## To do
Write out the material in full, matching each line exactly.

## Task data
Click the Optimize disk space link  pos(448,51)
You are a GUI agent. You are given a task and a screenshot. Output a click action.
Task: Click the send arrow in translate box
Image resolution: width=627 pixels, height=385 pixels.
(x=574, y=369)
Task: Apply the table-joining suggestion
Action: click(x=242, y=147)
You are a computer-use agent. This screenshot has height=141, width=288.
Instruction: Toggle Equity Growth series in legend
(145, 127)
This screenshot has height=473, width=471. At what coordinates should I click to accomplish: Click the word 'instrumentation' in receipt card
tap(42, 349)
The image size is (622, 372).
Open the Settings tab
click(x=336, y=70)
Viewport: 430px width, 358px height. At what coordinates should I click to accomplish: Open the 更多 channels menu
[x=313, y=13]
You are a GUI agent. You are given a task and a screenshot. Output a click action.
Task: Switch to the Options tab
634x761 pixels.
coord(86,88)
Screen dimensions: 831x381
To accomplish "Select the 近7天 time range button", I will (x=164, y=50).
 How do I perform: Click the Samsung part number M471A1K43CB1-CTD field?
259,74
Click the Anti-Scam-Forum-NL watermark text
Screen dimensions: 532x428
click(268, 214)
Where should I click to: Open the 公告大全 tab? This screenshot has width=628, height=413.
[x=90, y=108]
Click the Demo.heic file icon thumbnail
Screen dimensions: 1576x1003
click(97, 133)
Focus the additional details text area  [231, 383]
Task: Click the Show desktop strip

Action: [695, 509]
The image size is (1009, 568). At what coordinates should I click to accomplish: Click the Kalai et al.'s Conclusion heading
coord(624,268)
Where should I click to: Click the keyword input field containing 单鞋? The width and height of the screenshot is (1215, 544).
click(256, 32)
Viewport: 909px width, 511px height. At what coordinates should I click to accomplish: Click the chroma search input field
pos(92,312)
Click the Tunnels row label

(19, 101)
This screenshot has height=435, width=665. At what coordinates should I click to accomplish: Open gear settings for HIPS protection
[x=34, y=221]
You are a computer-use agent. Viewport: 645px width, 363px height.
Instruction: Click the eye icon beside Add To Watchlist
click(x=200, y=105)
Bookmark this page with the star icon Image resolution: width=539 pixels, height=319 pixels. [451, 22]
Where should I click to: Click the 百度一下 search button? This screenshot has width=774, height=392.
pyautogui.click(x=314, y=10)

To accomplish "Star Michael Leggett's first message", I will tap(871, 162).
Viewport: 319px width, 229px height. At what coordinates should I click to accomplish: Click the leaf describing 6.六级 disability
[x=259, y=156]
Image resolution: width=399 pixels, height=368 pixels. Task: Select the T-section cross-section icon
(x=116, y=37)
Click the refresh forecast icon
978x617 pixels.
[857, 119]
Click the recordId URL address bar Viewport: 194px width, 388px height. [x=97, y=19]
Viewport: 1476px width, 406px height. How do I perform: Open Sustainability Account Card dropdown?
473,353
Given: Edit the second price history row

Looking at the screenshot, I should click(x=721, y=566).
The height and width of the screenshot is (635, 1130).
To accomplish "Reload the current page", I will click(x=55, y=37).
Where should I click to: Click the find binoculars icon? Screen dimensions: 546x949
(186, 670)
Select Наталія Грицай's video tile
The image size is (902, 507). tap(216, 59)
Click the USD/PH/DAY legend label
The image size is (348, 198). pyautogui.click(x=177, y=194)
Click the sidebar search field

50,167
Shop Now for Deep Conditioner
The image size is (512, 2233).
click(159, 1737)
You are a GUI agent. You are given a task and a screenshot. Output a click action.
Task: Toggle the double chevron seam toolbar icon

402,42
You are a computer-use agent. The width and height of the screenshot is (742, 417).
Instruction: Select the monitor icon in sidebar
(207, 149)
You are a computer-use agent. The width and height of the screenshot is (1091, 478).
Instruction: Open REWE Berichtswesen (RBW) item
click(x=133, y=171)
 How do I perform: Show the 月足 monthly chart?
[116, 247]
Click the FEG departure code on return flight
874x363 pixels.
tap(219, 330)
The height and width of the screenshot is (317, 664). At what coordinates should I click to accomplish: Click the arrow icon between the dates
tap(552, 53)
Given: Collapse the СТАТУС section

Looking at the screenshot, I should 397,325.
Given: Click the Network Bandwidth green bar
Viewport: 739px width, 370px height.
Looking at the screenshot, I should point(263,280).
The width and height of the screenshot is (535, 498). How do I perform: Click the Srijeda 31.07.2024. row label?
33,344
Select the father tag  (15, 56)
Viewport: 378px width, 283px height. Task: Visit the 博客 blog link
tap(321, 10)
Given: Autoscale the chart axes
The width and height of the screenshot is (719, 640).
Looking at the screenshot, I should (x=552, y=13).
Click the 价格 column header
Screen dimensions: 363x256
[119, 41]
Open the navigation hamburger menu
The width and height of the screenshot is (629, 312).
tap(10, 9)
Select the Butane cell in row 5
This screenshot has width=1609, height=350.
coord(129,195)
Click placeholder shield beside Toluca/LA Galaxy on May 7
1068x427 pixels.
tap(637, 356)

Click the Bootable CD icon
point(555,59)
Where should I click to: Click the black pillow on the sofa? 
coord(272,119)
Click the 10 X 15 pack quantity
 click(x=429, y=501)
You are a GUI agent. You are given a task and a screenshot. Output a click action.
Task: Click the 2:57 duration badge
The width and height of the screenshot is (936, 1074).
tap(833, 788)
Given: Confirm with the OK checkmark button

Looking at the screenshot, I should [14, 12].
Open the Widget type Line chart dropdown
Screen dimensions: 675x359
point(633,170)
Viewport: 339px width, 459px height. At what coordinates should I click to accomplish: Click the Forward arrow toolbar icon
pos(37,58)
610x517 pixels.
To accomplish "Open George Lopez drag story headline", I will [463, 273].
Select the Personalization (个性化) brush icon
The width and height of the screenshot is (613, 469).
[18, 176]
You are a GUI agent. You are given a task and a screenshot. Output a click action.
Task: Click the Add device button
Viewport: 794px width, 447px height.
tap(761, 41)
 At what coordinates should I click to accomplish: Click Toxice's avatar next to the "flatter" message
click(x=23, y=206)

## Task result
Click the Optimize disk space link  pos(448,51)
You are a GUI agent. You are given a task and a screenshot. Output a click action.
Task: Click the send arrow in translate box
Image resolution: width=627 pixels, height=385 pixels.
(x=574, y=369)
Task: Apply the table-joining suggestion
Action: click(x=242, y=147)
You are a computer-use agent. This screenshot has height=141, width=288.
Instruction: Toggle Equity Growth series in legend
(145, 127)
This screenshot has height=473, width=471. At what coordinates should I click to accomplish: Click the word 'instrumentation' in receipt card
tap(42, 349)
The image size is (622, 372).
Open the Settings tab
click(x=336, y=70)
Viewport: 430px width, 358px height. At what coordinates should I click to accomplish: Open the 更多 channels menu
[x=313, y=13]
You are a GUI agent. You are given a task and a screenshot. Output a click action.
Task: Switch to the Options tab
634x761 pixels.
coord(86,88)
Screen dimensions: 831x381
To accomplish "Select the 近7天 time range button", I will (x=164, y=50).
 How do I perform: Click the Samsung part number M471A1K43CB1-CTD field?
259,74
Click the Anti-Scam-Forum-NL watermark text
Screen dimensions: 532x428
click(268, 214)
Where should I click to: Open the 公告大全 tab? This screenshot has width=628, height=413.
[x=90, y=108]
Click the Demo.heic file icon thumbnail
Screen dimensions: 1576x1003
click(97, 133)
Focus the additional details text area  [231, 383]
Task: Click the Show desktop strip

Action: [695, 509]
The image size is (1009, 568). At what coordinates should I click to accomplish: Click the Kalai et al.'s Conclusion heading
coord(624,268)
Where should I click to: Click the keyword input field containing 单鞋? The width and height of the screenshot is (1215, 544).
click(256, 32)
Viewport: 909px width, 511px height. At what coordinates should I click to accomplish: Click the chroma search input field
pos(92,312)
Click the Tunnels row label

(19, 101)
This screenshot has height=435, width=665. At what coordinates should I click to accomplish: Open gear settings for HIPS protection
[x=34, y=221]
You are a computer-use agent. Viewport: 645px width, 363px height.
Instruction: Click the eye icon beside Add To Watchlist
click(x=200, y=105)
Bookmark this page with the star icon Image resolution: width=539 pixels, height=319 pixels. [451, 22]
Where should I click to: Click the 百度一下 search button? This screenshot has width=774, height=392.
pyautogui.click(x=314, y=10)

To accomplish "Star Michael Leggett's first message", I will tap(871, 162).
Viewport: 319px width, 229px height. At what coordinates should I click to accomplish: Click the leaf describing 6.六级 disability
[x=259, y=156]
Image resolution: width=399 pixels, height=368 pixels. Task: Select the T-section cross-section icon
(x=116, y=37)
Click the refresh forecast icon
978x617 pixels.
[857, 119]
Click the recordId URL address bar Viewport: 194px width, 388px height. [x=97, y=19]
Viewport: 1476px width, 406px height. How do I perform: Open Sustainability Account Card dropdown?
473,353
Given: Edit the second price history row

Looking at the screenshot, I should click(x=721, y=566).
The height and width of the screenshot is (635, 1130).
To accomplish "Reload the current page", I will click(x=55, y=37).
Where should I click to: Click the find binoculars icon? Screen dimensions: 546x949
(186, 670)
Select Наталія Грицай's video tile
The image size is (902, 507). tap(216, 59)
Click the USD/PH/DAY legend label
The image size is (348, 198). pyautogui.click(x=177, y=194)
Click the sidebar search field

50,167
Shop Now for Deep Conditioner
The image size is (512, 2233).
click(159, 1737)
You are a GUI agent. You are given a task and a screenshot. Output a click action.
Task: Toggle the double chevron seam toolbar icon

402,42
You are a computer-use agent. The width and height of the screenshot is (742, 417).
Instruction: Select the monitor icon in sidebar
(207, 149)
You are a computer-use agent. The width and height of the screenshot is (1091, 478).
Instruction: Open REWE Berichtswesen (RBW) item
click(x=133, y=171)
 How do I perform: Show the 月足 monthly chart?
[116, 247]
Click the FEG departure code on return flight
874x363 pixels.
tap(219, 330)
The height and width of the screenshot is (317, 664). At what coordinates should I click to accomplish: Click the arrow icon between the dates
tap(552, 53)
Given: Collapse the СТАТУС section

Looking at the screenshot, I should 397,325.
Given: Click the Network Bandwidth green bar
Viewport: 739px width, 370px height.
Looking at the screenshot, I should point(263,280).
The width and height of the screenshot is (535, 498). How do I perform: Click the Srijeda 31.07.2024. row label?
33,344
Select the father tag  (15, 56)
Viewport: 378px width, 283px height. Task: Visit the 博客 blog link
tap(321, 10)
Given: Autoscale the chart axes
The width and height of the screenshot is (719, 640).
Looking at the screenshot, I should (x=552, y=13).
Click the 价格 column header
Screen dimensions: 363x256
[119, 41]
Open the navigation hamburger menu
The width and height of the screenshot is (629, 312).
tap(10, 9)
Select the Butane cell in row 5
This screenshot has width=1609, height=350.
coord(129,195)
Click placeholder shield beside Toluca/LA Galaxy on May 7
1068x427 pixels.
tap(637, 356)

Click the Bootable CD icon
point(555,59)
Where should I click to: Click the black pillow on the sofa? 
coord(272,119)
Click the 10 X 15 pack quantity
 click(x=429, y=501)
You are a GUI agent. You are given a task and a screenshot. Output a click action.
Task: Click the 2:57 duration badge
The width and height of the screenshot is (936, 1074).
tap(833, 788)
Given: Confirm with the OK checkmark button

Looking at the screenshot, I should [14, 12].
Open the Widget type Line chart dropdown
Screen dimensions: 675x359
point(633,170)
Viewport: 339px width, 459px height. At what coordinates should I click to accomplish: Click the Forward arrow toolbar icon
pos(37,58)
610x517 pixels.
To accomplish "Open George Lopez drag story headline", I will [463, 273].
Select the Personalization (个性化) brush icon
The width and height of the screenshot is (613, 469).
[18, 176]
You are a GUI agent. You are given a task and a screenshot. Output a click action.
Task: Click the Add device button
Viewport: 794px width, 447px height.
tap(761, 41)
 At what coordinates should I click to accomplish: Click Toxice's avatar next to the "flatter" message
click(x=23, y=206)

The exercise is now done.